Start of Block

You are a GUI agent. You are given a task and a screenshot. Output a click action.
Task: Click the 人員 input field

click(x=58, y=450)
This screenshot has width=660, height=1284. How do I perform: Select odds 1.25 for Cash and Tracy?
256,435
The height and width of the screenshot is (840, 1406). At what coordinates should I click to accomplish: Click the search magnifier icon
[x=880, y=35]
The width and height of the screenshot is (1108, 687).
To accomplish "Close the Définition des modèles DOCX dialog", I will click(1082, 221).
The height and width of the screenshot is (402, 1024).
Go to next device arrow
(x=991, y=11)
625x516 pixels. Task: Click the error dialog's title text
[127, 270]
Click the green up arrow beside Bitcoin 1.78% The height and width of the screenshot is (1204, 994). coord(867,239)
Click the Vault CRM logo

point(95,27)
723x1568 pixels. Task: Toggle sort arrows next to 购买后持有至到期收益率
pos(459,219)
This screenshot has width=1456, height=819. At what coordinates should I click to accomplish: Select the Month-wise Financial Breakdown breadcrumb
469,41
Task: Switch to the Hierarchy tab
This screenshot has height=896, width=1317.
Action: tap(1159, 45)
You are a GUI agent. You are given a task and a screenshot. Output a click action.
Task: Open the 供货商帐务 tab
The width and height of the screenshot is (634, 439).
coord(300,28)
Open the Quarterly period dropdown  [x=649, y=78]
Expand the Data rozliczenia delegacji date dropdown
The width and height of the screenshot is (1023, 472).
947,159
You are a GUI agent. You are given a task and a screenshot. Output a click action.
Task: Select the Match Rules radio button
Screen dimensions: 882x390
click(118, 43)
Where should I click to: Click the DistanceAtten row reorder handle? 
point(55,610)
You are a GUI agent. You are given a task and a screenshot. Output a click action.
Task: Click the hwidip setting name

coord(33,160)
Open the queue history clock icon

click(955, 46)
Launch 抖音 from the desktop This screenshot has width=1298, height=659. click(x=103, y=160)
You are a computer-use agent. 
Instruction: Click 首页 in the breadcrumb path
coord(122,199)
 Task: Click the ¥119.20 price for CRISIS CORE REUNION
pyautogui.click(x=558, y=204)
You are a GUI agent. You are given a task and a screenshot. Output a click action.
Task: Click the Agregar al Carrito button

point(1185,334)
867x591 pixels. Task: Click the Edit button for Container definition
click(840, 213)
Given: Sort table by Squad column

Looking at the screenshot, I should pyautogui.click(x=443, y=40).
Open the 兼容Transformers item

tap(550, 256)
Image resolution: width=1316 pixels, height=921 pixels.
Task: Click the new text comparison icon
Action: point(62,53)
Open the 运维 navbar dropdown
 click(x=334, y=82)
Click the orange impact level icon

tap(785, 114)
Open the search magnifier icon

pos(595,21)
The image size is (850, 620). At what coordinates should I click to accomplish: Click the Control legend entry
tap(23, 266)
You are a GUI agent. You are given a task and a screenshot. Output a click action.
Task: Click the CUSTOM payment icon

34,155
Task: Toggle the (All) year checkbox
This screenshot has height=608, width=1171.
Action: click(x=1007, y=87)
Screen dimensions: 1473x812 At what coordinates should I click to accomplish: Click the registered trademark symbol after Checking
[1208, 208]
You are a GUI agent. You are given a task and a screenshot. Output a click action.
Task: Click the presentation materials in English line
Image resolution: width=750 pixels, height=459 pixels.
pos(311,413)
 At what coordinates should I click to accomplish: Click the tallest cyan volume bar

End of Block

== Work order ==
Using the exact wording, transcribe all the records above.

== Problem solution ==
You are a GUI agent. You are given a task and a screenshot. Output a click action.
Task: Click the 人員 input field

click(x=58, y=450)
This screenshot has width=660, height=1284. How do I perform: Select odds 1.25 for Cash and Tracy?
256,435
The height and width of the screenshot is (840, 1406). At what coordinates should I click to accomplish: Click the search magnifier icon
[x=880, y=35]
The width and height of the screenshot is (1108, 687).
To accomplish "Close the Définition des modèles DOCX dialog", I will click(1082, 221).
The height and width of the screenshot is (402, 1024).
Go to next device arrow
(x=991, y=11)
625x516 pixels. Task: Click the error dialog's title text
[127, 270]
Click the green up arrow beside Bitcoin 1.78% The height and width of the screenshot is (1204, 994). coord(867,239)
Click the Vault CRM logo

point(95,27)
723x1568 pixels. Task: Toggle sort arrows next to 购买后持有至到期收益率
pos(459,219)
This screenshot has width=1456, height=819. At what coordinates should I click to accomplish: Select the Month-wise Financial Breakdown breadcrumb
469,41
Task: Switch to the Hierarchy tab
This screenshot has height=896, width=1317.
Action: tap(1159, 45)
You are a GUI agent. You are given a task and a screenshot. Output a click action.
Task: Open the 供货商帐务 tab
The width and height of the screenshot is (634, 439).
coord(300,28)
Open the Quarterly period dropdown  [x=649, y=78]
Expand the Data rozliczenia delegacji date dropdown
The width and height of the screenshot is (1023, 472).
947,159
You are a GUI agent. You are given a task and a screenshot. Output a click action.
Task: Select the Match Rules radio button
Screen dimensions: 882x390
click(118, 43)
Where should I click to: Click the DistanceAtten row reorder handle? 
point(55,610)
You are a GUI agent. You are given a task and a screenshot. Output a click action.
Task: Click the hwidip setting name

coord(33,160)
Open the queue history clock icon

click(955, 46)
Launch 抖音 from the desktop This screenshot has width=1298, height=659. click(x=103, y=160)
You are a computer-use agent. 
Instruction: Click 首页 in the breadcrumb path
coord(122,199)
 Task: Click the ¥119.20 price for CRISIS CORE REUNION
pyautogui.click(x=558, y=204)
You are a GUI agent. You are given a task and a screenshot. Output a click action.
Task: Click the Agregar al Carrito button

point(1185,334)
867x591 pixels. Task: Click the Edit button for Container definition
click(840, 213)
Given: Sort table by Squad column

Looking at the screenshot, I should pyautogui.click(x=443, y=40).
Open the 兼容Transformers item

tap(550, 256)
Image resolution: width=1316 pixels, height=921 pixels.
Task: Click the new text comparison icon
Action: point(62,53)
Open the 运维 navbar dropdown
 click(x=334, y=82)
Click the orange impact level icon

tap(785, 114)
Open the search magnifier icon

pos(595,21)
The image size is (850, 620). At what coordinates should I click to accomplish: Click the Control legend entry
tap(23, 266)
You are a GUI agent. You are given a task and a screenshot. Output a click action.
Task: Click the CUSTOM payment icon

34,155
Task: Toggle the (All) year checkbox
This screenshot has height=608, width=1171.
Action: click(x=1007, y=87)
Screen dimensions: 1473x812 At what coordinates should I click to accomplish: Click the registered trademark symbol after Checking
[1208, 208]
You are a GUI agent. You are given a task and a screenshot. Output a click action.
Task: Click the presentation materials in English line
Image resolution: width=750 pixels, height=459 pixels.
pos(311,413)
 At what coordinates should I click to accomplish: Click the tallest cyan volume bar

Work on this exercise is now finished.